Ce constat sur la situation hypothétique exceptionnelle de Petraeus ne signifie qu’une chose: que le système a de plus en plus besoin d’un “sauveur”, d’un homme dont l’image (trompeuse bien sûr, mais on parle d’images et de communication) serait celle de l’“homme (le robot) providentiel” venu en apparence de l’extérieur de lui-même (du système) pour le sauver en lui redonnant ses vertus par un apport d’air frais. Cela serait le second en deux élections (ou prévision d’élection pour Petraeus), après Obama, intitulé sauveur parce que néophyte, inconnu, réputé peu intégré dans le système (il s’y est vite fait), Africain-Américain et amateur du “changement” radical. Le système consomme ses sauveurs providentiels au rythme d’un tous les deux ans… Si ce n’est un signe.
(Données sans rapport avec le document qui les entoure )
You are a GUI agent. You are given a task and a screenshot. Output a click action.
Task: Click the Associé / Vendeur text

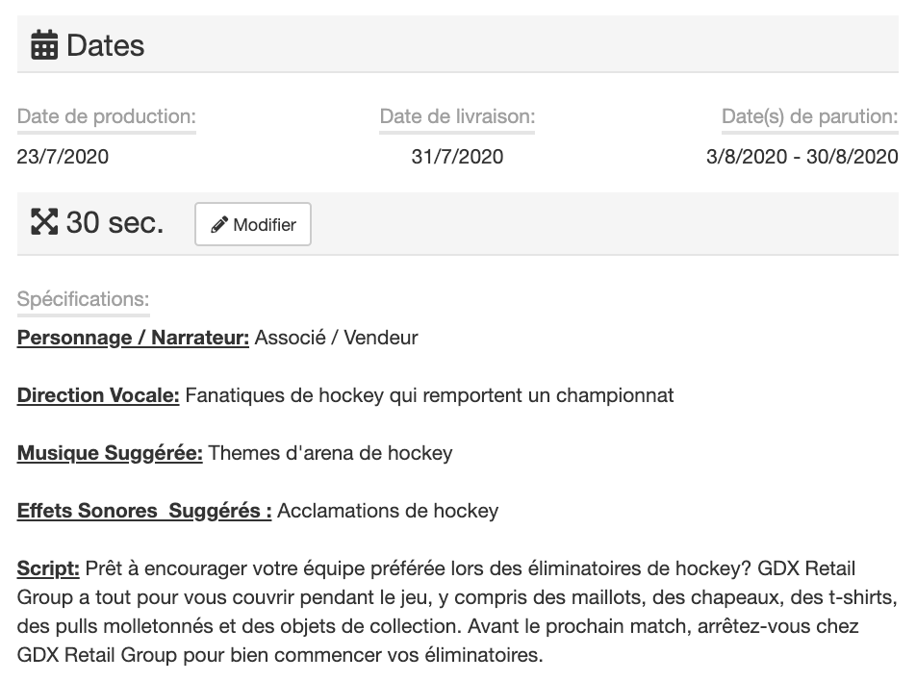(x=336, y=338)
Encore une fois, c’est la situation de 2010, – Dieu sait ce qu’il en restera en 2012. La “candidature Petraeus” envisagée pour 2012 est intéressante pour nous parler de ce qui se passe aux USA en 2010, et nullement de ce qu’il s'y passera en 2012. Le fait que cette candidature soit envisagée aussi bien comme indépendant que comme républicain est encore plus un signe de l’exceptionnalité de la situation, car il s’agit alors vraiment d’une hypothèse “hors-parti”, que certains auraient vite fait d’apprécier comme “hors-système”. Rien n’indique d’ailleurs que cette incertitude elle-même vienne de Petraeus lui-même, et qu’elle ne soit pas simplement la conséquence des spéculations autour de cette hypothèse de sa candidature; le mystère, à cet égard, est du même domaine que celui qui entoure les intentions de Petraeus.
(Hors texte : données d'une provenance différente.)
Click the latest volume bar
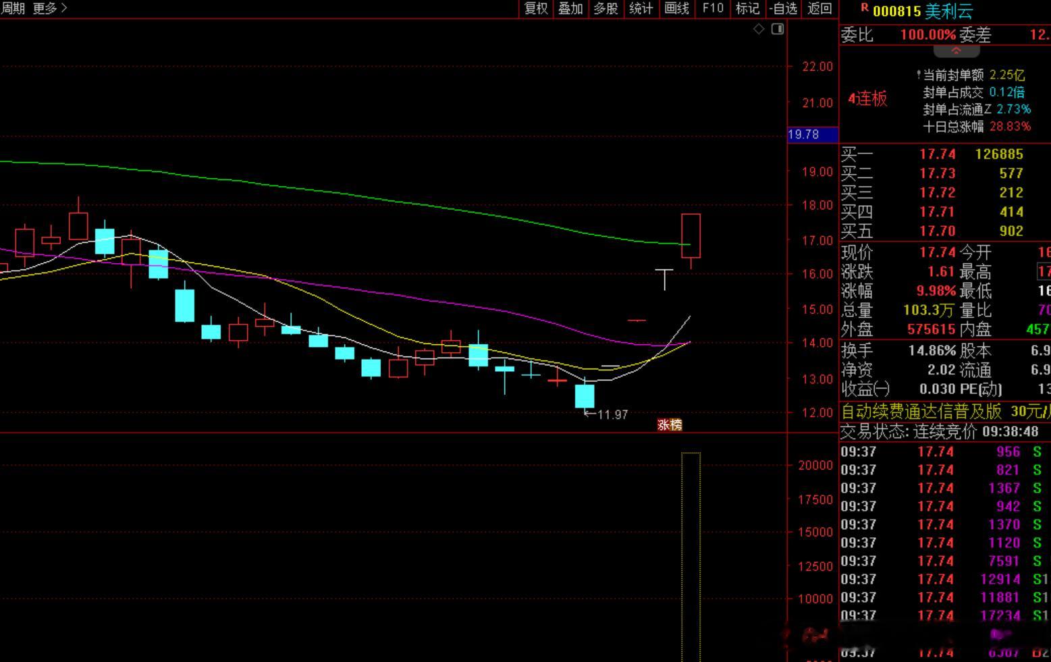 [691, 557]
Tout cela, – cette agitation et cet arsenal d’hypothèses, – s’inscrit évidemment dans le cadre de la perception qui existe de l’“usure” exceptionnellement rapide de l’actuel président que nous avons déjà évoquée (voir nos F&C du 11 mars 2010 et du 26 mars 2010). Il s’agit d’un point différent de celui, évoqué plus haut, de sa “fragilité politique”, même si les deux sont liés. Il s’agit bien sûr d’une question de système et de l’évolution des destins sous l’action du système de communication, et nullement une question d’hommes spécifiquement. Dans les deux textes cités, nous évoquions parallèlement l’“usure” de Sarkozy comme celle d’Obama. Les politiques et les personnalités jouent évidemment leur rôle mais il s’agit d’abord d’une “usure” essentiellement due au rythme imposé par le système de la communication en regard de la crise générale qui touche le système, et, par conséquence d’apparence politique, de l’impossibilité très rapidement mise en évidence pour ces présidents issus du système de communication d’affronter la crise d’une façon constructive. Quels que soient leurs qualités et leurs défauts d’êtres humains et d’hommes politiques, c’est d’abord le fait d’être des créatures du système de communication qui gouverne la perception qu’on a d’eux. La “candidature” de Petraeus s’inscrit évidemment dans le cadre de cette perception et ne fait que mettre davantage en évidence la fragilité présente du système.

Pour le reste, si l’on veut parler sérieusement, comme font les commentateurs de la presse officielle type-Pravda, si l’on veut sérieusement envisager l’hypothèse Petraeus-2012 (candidat, voire élu), Petraeus n’a rien de providentiel. Homme-robot du système, beaucoup plus créature politique washingtonienne que militaire venu des aventures lointaines, il n’apporterait strictement rien de nouveau. Parler de “militarisation” ou de “coup d’Etat militaire” habillé d’institutionnalisme à propos de son éventuelle élection est risible. Petraeus n’a rien, absolument rien de la violence, de l’action brutale que supposerait une vraie prise de pouvoir de type coup d’Etat camouflé. Par contre, oui, pour en revenir aux perceptions imposées par le système de la communication, sa candidature déchaînerait cette interprétation obsessionnelle de nos pauvres esprits qui continuent à penser avec un siècle de retard, et elle lèverait une opposition farouche au nom de cette interprétation. Ce serait “la République en danger”, – ou les lambeaux de ce qu’il reste de cette pauvre ex-Grande République. Là encore, désordre garanti, division, germes de guerre civile… Si les USA tiennent jusque là, s’entend.